Atwood goes back to Gilead.

The Handmaid’s Tale (1985), consistently regarded as a masterpiece of 20th-century literature, has gained new attention in recent years with the success of the Hulu series as well as fresh appreciation from readers who feel like this story has new relevance in America’s current political climate. Atwood herself has spoken about how news headlines have made her dystopian fiction seem eerily plausible, and it’s not difficult to imagine her wanting to revisit Gilead as the TV show has sped past where her narrative ended. Like the novel that preceded it, this sequel is presented as found documents—first-person accounts of life inside a misogynistic theocracy from three informants. There is Agnes Jemima, a girl who rejects the marriage her family arranges for her but still has faith in God and Gilead. There’s Daisy, who learns on her 16th birthday that her whole life has been a lie.
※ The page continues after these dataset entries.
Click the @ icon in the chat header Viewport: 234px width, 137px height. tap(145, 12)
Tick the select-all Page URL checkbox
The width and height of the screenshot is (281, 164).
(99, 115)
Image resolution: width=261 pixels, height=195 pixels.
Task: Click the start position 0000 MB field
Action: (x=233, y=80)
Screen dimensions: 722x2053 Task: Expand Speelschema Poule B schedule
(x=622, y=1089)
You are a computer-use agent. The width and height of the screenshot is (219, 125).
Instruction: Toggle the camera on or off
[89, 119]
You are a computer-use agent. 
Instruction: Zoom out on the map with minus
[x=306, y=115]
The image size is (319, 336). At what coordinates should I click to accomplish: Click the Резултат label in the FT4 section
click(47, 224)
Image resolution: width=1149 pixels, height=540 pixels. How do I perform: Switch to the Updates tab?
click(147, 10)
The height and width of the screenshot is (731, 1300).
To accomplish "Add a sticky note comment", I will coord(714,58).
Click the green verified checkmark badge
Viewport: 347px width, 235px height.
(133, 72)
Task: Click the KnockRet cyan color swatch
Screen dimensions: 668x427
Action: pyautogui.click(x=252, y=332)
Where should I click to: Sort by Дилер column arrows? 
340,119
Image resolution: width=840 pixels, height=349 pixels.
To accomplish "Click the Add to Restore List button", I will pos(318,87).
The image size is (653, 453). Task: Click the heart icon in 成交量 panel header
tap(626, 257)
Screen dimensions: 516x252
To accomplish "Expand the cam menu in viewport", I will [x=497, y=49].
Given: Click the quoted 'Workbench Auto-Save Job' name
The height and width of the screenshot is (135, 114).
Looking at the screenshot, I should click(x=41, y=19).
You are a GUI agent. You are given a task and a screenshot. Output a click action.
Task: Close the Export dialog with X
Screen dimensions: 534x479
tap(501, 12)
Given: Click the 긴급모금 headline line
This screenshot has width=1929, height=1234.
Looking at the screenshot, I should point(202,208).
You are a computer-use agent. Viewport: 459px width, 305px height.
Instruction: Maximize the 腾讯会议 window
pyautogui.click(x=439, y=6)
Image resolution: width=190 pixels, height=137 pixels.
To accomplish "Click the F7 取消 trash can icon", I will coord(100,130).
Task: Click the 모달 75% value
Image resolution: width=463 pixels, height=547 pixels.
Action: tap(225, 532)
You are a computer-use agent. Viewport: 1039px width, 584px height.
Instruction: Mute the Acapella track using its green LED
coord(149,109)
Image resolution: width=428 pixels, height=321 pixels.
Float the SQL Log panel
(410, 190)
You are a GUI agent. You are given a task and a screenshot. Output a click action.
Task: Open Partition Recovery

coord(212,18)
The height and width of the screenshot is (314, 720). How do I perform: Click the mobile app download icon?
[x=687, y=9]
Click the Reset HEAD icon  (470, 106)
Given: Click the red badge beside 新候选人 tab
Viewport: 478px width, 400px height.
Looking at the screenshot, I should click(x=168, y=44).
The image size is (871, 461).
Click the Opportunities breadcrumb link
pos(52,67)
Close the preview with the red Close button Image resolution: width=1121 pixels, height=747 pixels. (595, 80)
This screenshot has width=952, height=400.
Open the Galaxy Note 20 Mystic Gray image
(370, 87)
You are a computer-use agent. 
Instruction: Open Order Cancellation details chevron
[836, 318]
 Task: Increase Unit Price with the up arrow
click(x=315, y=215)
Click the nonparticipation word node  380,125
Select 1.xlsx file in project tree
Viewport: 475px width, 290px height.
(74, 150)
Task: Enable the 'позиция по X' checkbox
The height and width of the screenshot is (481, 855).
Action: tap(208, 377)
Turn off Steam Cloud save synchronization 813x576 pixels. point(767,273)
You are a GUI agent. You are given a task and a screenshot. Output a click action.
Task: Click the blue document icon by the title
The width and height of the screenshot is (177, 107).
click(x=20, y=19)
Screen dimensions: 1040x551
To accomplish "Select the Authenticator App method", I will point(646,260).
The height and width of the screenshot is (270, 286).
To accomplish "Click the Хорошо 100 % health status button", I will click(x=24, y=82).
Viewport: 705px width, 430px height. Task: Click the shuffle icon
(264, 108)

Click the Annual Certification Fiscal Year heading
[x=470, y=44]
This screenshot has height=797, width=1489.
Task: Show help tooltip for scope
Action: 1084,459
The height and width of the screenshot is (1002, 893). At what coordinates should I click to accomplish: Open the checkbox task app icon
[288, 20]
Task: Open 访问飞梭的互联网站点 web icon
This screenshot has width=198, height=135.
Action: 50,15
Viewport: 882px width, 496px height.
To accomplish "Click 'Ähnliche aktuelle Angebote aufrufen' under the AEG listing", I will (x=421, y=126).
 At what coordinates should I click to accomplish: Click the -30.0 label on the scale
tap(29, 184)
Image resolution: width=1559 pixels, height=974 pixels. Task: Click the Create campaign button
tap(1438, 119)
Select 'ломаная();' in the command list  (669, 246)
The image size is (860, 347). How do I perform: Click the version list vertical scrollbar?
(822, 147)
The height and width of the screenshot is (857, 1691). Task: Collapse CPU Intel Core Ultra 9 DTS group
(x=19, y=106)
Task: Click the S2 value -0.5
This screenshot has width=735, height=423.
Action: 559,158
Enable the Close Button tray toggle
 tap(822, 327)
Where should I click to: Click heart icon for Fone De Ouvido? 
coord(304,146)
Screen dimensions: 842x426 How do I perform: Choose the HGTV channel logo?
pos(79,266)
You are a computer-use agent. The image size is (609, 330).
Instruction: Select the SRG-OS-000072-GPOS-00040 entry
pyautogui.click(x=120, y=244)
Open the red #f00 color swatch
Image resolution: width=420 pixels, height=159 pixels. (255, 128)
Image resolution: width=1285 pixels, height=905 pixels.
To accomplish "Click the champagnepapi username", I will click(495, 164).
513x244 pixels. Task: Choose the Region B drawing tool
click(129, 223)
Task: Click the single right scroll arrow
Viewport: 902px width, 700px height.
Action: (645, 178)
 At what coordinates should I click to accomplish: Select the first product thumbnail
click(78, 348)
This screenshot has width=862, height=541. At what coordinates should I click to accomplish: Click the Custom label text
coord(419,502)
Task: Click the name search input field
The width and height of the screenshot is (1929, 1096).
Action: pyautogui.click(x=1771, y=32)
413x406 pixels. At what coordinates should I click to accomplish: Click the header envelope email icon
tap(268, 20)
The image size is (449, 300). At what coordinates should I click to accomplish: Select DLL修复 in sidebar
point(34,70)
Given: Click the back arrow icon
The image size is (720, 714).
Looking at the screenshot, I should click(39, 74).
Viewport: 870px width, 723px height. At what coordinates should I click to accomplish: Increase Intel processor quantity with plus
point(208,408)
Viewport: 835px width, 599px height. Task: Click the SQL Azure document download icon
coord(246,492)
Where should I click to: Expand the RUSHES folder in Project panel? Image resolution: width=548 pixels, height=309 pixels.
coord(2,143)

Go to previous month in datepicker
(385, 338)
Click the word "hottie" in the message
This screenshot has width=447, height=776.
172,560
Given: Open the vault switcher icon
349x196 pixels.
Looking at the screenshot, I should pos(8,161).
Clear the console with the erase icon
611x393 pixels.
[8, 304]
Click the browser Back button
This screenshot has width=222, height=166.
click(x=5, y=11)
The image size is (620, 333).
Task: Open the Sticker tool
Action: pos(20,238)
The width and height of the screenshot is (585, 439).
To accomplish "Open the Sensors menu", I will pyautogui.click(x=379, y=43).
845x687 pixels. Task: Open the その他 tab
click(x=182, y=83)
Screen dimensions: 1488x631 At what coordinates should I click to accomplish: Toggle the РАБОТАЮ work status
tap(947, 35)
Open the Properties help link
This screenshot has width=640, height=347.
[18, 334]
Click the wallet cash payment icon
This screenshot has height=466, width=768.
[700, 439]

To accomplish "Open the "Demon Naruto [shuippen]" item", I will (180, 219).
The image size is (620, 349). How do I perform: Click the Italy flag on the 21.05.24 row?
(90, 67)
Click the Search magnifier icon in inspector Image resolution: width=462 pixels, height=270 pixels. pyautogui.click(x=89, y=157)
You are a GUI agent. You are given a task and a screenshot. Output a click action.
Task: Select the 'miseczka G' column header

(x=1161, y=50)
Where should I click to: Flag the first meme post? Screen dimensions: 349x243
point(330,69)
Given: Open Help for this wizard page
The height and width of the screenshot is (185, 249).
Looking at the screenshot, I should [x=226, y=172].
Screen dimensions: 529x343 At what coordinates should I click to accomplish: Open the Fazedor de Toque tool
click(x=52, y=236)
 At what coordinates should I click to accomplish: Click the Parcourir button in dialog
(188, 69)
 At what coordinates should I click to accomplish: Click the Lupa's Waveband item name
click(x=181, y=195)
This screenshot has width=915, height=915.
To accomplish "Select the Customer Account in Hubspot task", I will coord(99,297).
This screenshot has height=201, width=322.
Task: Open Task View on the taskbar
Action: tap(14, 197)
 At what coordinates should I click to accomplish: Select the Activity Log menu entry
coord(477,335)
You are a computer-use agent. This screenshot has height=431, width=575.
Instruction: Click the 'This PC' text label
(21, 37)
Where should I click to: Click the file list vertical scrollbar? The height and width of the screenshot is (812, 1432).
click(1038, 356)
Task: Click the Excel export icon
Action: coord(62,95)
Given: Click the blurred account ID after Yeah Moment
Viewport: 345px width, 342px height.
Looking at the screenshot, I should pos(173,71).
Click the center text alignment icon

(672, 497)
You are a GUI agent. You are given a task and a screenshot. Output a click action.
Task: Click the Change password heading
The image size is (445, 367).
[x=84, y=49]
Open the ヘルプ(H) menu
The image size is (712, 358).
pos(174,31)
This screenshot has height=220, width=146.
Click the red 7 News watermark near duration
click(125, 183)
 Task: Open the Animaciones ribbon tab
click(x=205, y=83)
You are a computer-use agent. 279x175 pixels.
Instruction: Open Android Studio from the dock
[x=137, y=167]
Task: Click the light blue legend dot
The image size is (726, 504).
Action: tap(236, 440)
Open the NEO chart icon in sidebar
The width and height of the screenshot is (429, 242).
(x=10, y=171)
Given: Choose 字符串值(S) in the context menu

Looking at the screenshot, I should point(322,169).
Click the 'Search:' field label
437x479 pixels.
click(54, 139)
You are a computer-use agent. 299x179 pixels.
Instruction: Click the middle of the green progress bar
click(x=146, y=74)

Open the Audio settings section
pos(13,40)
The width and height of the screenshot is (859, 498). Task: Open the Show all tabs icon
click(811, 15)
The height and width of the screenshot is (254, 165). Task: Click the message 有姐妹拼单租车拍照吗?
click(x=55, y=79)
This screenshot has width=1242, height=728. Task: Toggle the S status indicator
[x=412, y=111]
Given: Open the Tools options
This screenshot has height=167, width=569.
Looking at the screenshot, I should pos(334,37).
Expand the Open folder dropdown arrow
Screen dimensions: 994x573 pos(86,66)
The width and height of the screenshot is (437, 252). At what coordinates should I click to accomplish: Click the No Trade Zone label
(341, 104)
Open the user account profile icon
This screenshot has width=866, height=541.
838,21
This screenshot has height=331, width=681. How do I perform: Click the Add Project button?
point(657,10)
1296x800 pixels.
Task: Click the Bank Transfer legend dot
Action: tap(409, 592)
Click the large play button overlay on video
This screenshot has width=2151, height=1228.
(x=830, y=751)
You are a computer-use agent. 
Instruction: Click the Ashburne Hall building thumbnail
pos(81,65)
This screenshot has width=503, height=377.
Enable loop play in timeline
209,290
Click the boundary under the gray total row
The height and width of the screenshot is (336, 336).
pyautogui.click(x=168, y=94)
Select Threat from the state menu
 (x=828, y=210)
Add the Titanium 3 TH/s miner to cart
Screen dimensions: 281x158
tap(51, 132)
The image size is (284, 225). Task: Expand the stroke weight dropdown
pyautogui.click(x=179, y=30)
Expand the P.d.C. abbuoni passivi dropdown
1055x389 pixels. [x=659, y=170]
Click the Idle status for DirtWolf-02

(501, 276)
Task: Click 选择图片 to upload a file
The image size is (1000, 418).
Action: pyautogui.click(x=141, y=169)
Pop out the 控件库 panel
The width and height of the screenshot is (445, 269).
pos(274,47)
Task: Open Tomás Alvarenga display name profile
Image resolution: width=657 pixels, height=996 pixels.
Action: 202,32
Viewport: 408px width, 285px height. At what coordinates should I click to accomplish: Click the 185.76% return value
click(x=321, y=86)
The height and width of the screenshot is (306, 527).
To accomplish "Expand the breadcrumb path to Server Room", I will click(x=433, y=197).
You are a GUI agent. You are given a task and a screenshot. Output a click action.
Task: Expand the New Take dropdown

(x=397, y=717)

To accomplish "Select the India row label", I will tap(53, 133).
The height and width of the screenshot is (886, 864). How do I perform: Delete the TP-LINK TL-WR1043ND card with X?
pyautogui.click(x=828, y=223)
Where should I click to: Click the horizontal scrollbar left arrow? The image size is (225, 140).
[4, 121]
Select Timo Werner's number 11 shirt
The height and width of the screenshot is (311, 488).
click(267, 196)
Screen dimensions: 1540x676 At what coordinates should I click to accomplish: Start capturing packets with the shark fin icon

And there's Aunt Lydia, the woman responsible for turning women into Handmaids. This approach gives readers insight into different aspects of life inside and outside Gilead, but it also leads to a book that sometimes feels overstuffed. The Handmaid’s Tale combined exquisite lyricism with a powerful sense of urgency, as if a thoughtful, perceptive woman was racing against time to give witness to her experience. That narrator hinted at more than she said; Atwood seemed to trust readers to fill in the gaps. This dynamic created an atmosphere of intimacy. However curious we might be about Gilead and the resistance operating outside that country, what we learn here is that what Atwood left unsaid in the first novel generated more horror and outrage than explicit detail can. And the more we get to know Agnes, Daisy, and Aunt Lydia, the less convincing they become. It’s hard, of course, to compete with a beloved classic, so maybe the best way to read this new book is to forget about The Handmaid’s Tale and enjoy it as an artful feminist thriller.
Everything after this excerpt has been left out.